On 07/17/2012 12:51 PM, David Edelsohn wrote:
The change to power4-store-update looks incorrect or at least incomplete.
These reservations and others were changed by Vlad in March/April 2004
to fix a consistency check that he introduced at the time. Note that
the dispatch units for the final choice also is wrong and duplicated
from the previous line for power4-store-update:
|(du3_power4+du4_power4,lsu2_power4)\
|(du3_power4+du4_power4,lsu2_power4))+\
It looks like the final line should be
du4_power4+du1_power4,lsu1_power4
This 4th line should be removed altogether. If only the 4th dispatch slot is
available and a cracked (or microcoded) insn is next, a nop will fill that slot
and the cracked insn will start a new dispatch group.

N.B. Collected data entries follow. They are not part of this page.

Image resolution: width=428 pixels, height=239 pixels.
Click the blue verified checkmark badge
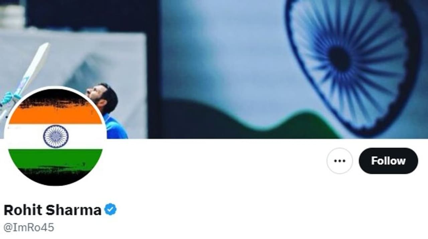pos(111,210)
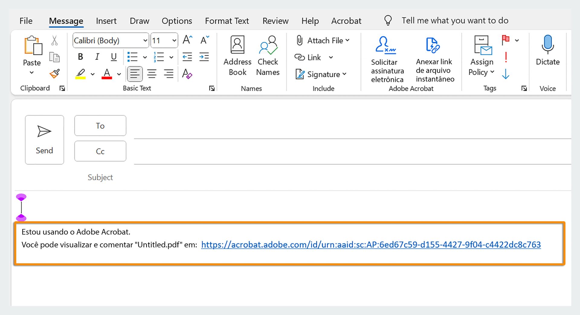
Task: Mark message as High Importance
Action: pyautogui.click(x=506, y=57)
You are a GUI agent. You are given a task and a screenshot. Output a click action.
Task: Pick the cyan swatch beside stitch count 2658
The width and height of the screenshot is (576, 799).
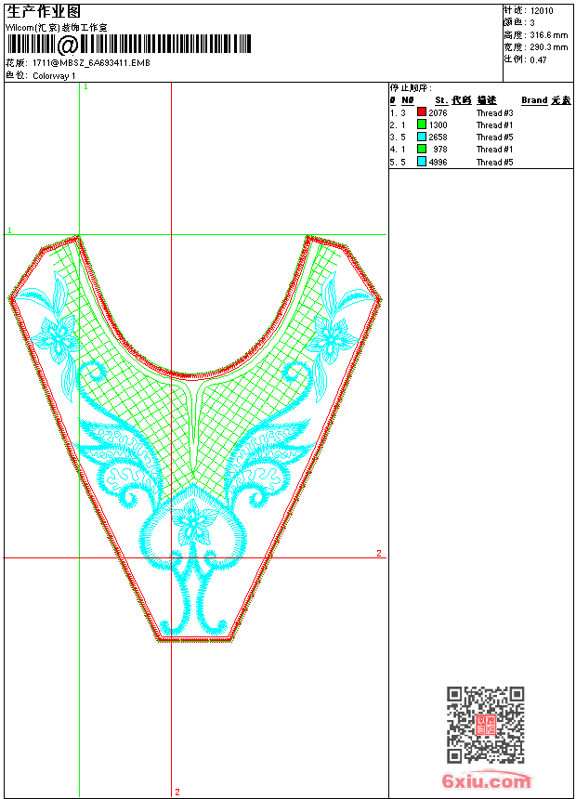tap(422, 137)
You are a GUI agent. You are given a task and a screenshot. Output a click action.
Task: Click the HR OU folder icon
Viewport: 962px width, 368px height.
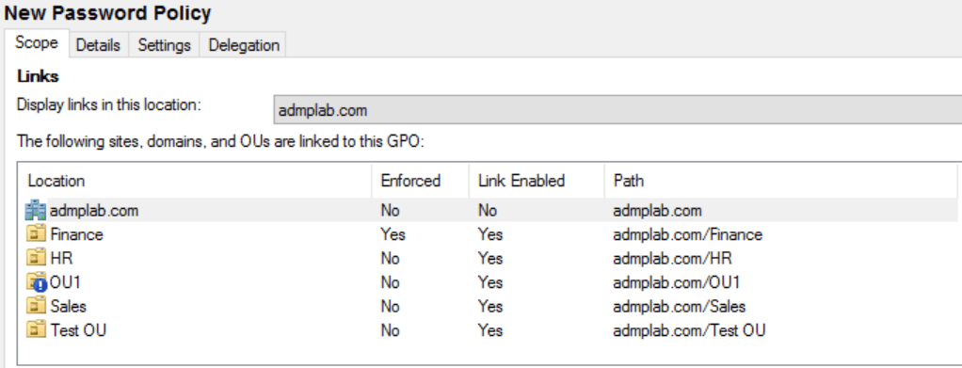pyautogui.click(x=38, y=258)
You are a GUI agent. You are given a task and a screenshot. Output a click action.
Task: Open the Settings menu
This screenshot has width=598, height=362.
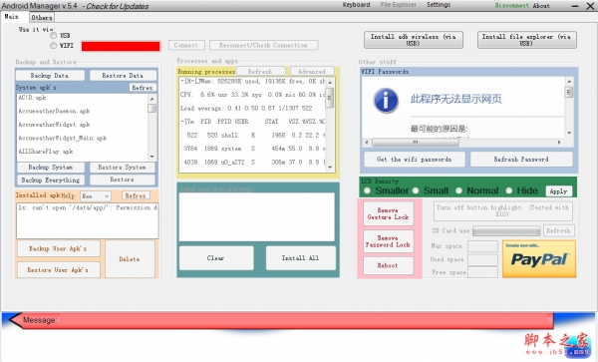point(439,5)
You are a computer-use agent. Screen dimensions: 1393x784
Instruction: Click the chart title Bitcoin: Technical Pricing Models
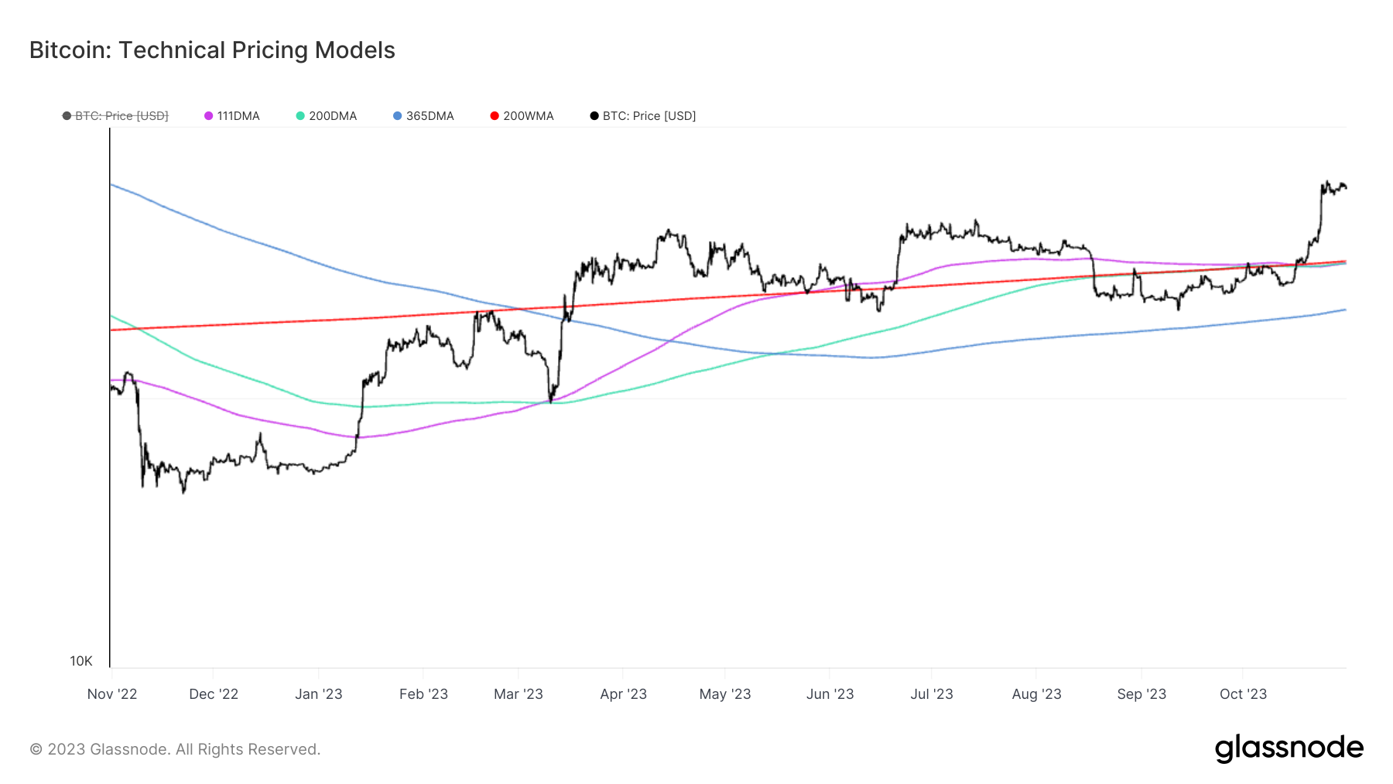pos(212,50)
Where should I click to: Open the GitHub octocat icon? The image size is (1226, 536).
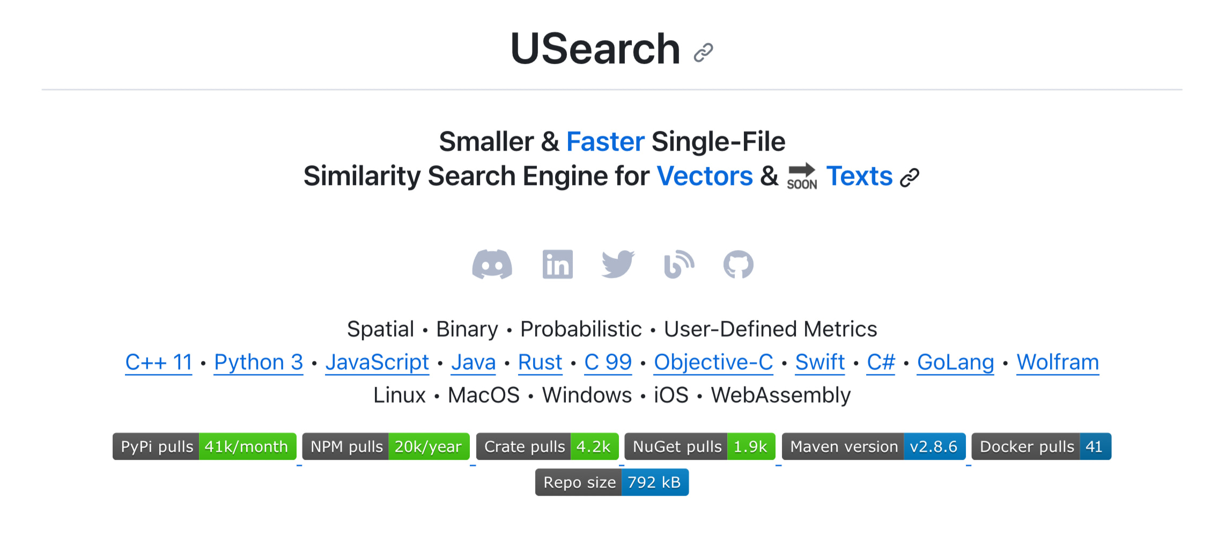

On POWER4, the dispatch slot forces specific function units. I don't
remember and don't have the documents handy to know if the function
units for store-update should be
2-1
2-2
1-1
1-2
or
2-1
2-2
1-2
1-1
I think it is the latter.
On Power4, the dispatch to issue/execution unit affinity is as follows (4
dispatch slots, 2 FXU/LSU issue/execution units):
1 -> 1
2 -> 2
3 -> 2
4 -> 1
Update form stores are cracked into a store and addi, and the store is dual
issued to the LSU/FXU. So based on this info I would think it should look like
the following (untested).
@@ -141,12 +141,10 @@ (define_insn_reservation "power4-store-u
(eq_attr "cpu" "power4"))
"((du1_power4+du2_power4,lsu1_power4)\
|(du2_power4+du3_power4,lsu2_power4)\
- |(du3_power4+du4_power4,lsu2_power4)\
|(du3_power4+du4_power4,lsu2_power4))+\
- ((nothing,iu2_power4,iu1_power4)\
+ ((nothing,iu1_power4,iu2_power4)\
|(nothing,iu2_power4,iu2_power4)\
- |(nothing,iu1_power4,iu2_power4)\
- |(nothing,iu1_power4,iu2_power4))")
+ |(nothing,iu2_power4,iu1_power4))")
-Pat
If you look at the thread from 2009, we discuss that the POWER4
scheduler description already is an approximation because an accurate
description creates an unreasonably large automata. A lot of the
problem is the 1 cycle delay for dependent integer ops.